Sure, it will probably be whatever current blockbuster is playing at the local Cineplex, and that’s fine. I don’t expect him to appreciate my supreme good taste in film. At least, not right away. He can be educated, and I’m happy to oblige. But all I’m thinking about now is that it’s a movie and it’s Porter—together.

I’m trying not to get too giddy. After all, he’s got to get up early and work in the surf shop, so we can’t stay out all night, but a couple of hours sounds like heaven. Heaven that might even still get me home by curfew, or thereabouts. See? I’m not even really cheating. Good daughter, right here.
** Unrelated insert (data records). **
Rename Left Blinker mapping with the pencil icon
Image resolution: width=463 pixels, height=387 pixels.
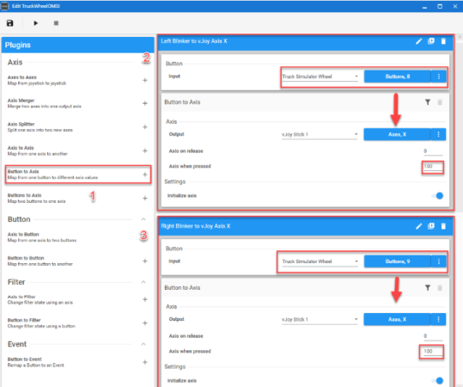[418, 41]
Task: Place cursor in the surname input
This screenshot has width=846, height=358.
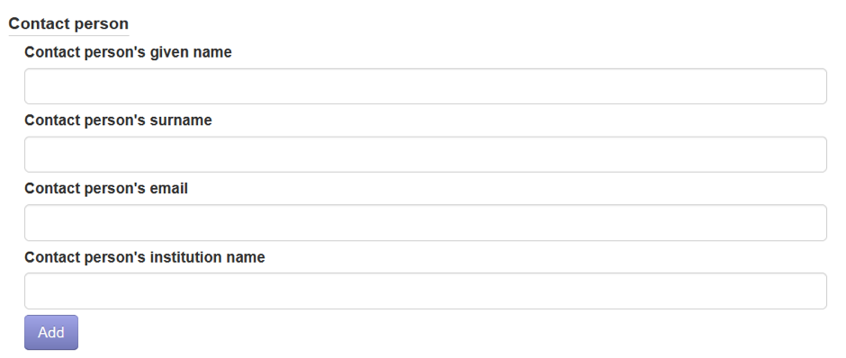Action: pos(425,154)
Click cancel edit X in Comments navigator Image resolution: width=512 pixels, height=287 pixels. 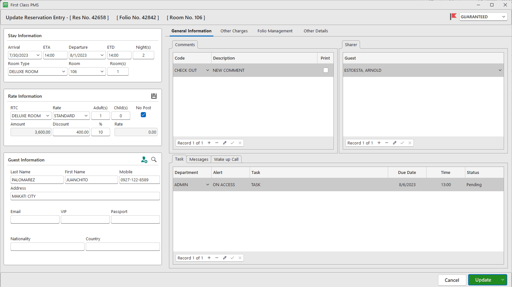click(x=240, y=143)
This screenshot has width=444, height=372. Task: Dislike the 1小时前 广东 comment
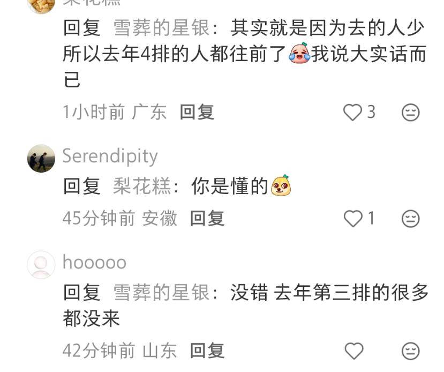coord(410,113)
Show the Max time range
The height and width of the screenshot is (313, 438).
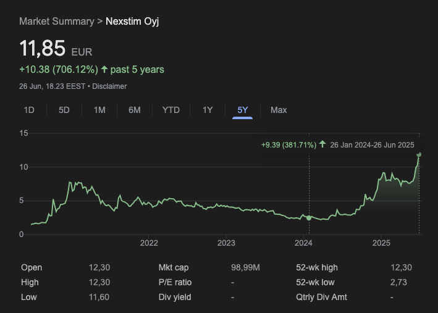pyautogui.click(x=279, y=110)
Sometime around ten fifteen p.m., I stop checking for updates from Alex on my phone in the break room (there are none, as usual, and I’m not sure why I even bother caring) and stretch my legs. We’re supposed to get to leave around ten thirty. Even though we close at ten, it takes Porter and Pangborn that long to shoo the last tour group out, lock up, put away the flashlights, and make a final sweep of the place to ensure there aren’t any dopey kids hiding out or people having heart attacks in the restrooms. After the guests are gone, I’m supposed to help with the flashlights—there are a hundred of them—so when the only other two employees who were working tonight clock out and leave through the employee exit, I head out to the lobby to take care of that. On my way there, I bump into Pangborn.

“How did it go?”

“Excellent,” he tells me. He’s wearing bright orange socks with little black ghosts on them, which are easy to see because his pants are riding so high, thanks to the matching suspenders. He changed just for the ghost tour. God, I love him. “One woman gave me a twenty-dollar tip.”

“How about that,” I say, actually impressed.
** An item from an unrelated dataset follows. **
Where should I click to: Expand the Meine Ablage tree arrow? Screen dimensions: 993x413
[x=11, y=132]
“I didn’t keep it, of course. But it was still a nice gesture.” He smiles and pats me on the shoulder in that comforting way he always does. “Your boyfriend is making the final sweep on Jay’s corridor. The doors are locked and the system’s backed up. Except for the flashlights, we’re done for the night.”
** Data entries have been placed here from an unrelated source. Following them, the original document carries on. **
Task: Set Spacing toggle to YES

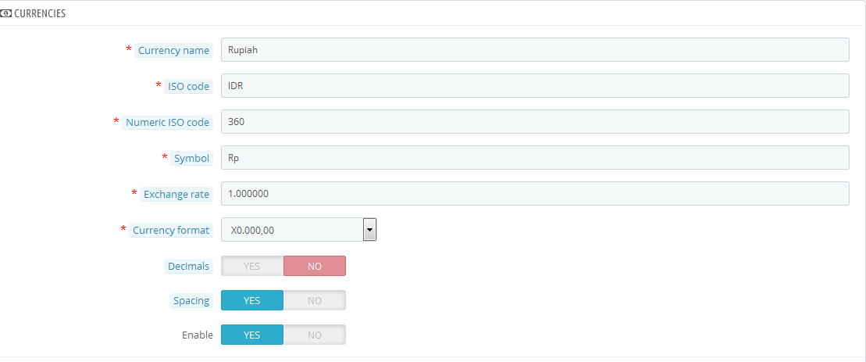Action: [252, 300]

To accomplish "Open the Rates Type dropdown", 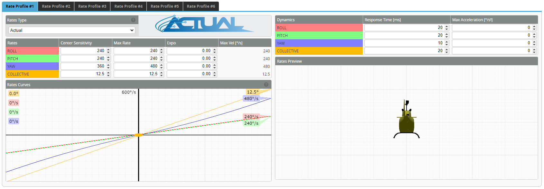I will coord(72,30).
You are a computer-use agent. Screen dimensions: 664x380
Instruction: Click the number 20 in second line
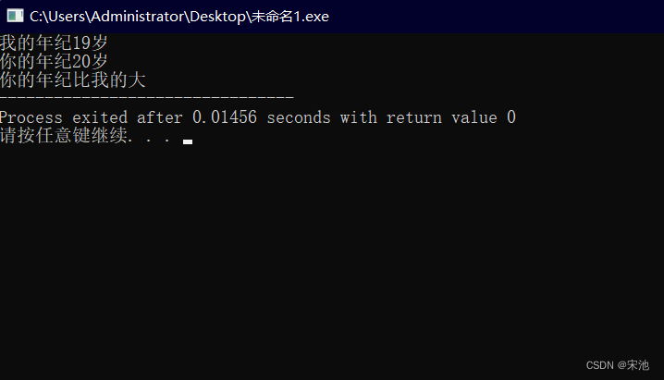pyautogui.click(x=81, y=62)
I know he just said a bunch of words, but all I heard was “your boyfriend.” Did Porter tell Pangborn we went out? Or has he noticed anything going on between us at work? I’m too chicken to ask, especially when Pangborn’s eyes crinkle up sweetly in the corners.

“I’ll get the flashlights,” I offer.

“I was hoping you’d say that,” he says. “I’m feeling more exhausted than usual tonight, and I’ve got to open in the morning, so I’m going to head home a few minutes early. Don’t want to nod off on the road.”

“Hey, not funny.” Now that I’m looking at him, he really does look tired. Like, insanely tired. For the first time since Grace told me, I suddenly remember the rumors about him being sick. They may not be true, who knows, but I know one thing for sure: He’s too old to be working this late. And Cavadini is an asshole to schedule him opening tomorrow morning.

“I’ll stay alert, don’t worry,” he assures me. “But your concern is much appreciated. I just need a good night’s rest. Daisy Dog and I need our beauty sleep. Tell Porter I’m locking the two of you in with the new master code. He’ll have to punch in the override to get out. He’ll know what I’m talking about.”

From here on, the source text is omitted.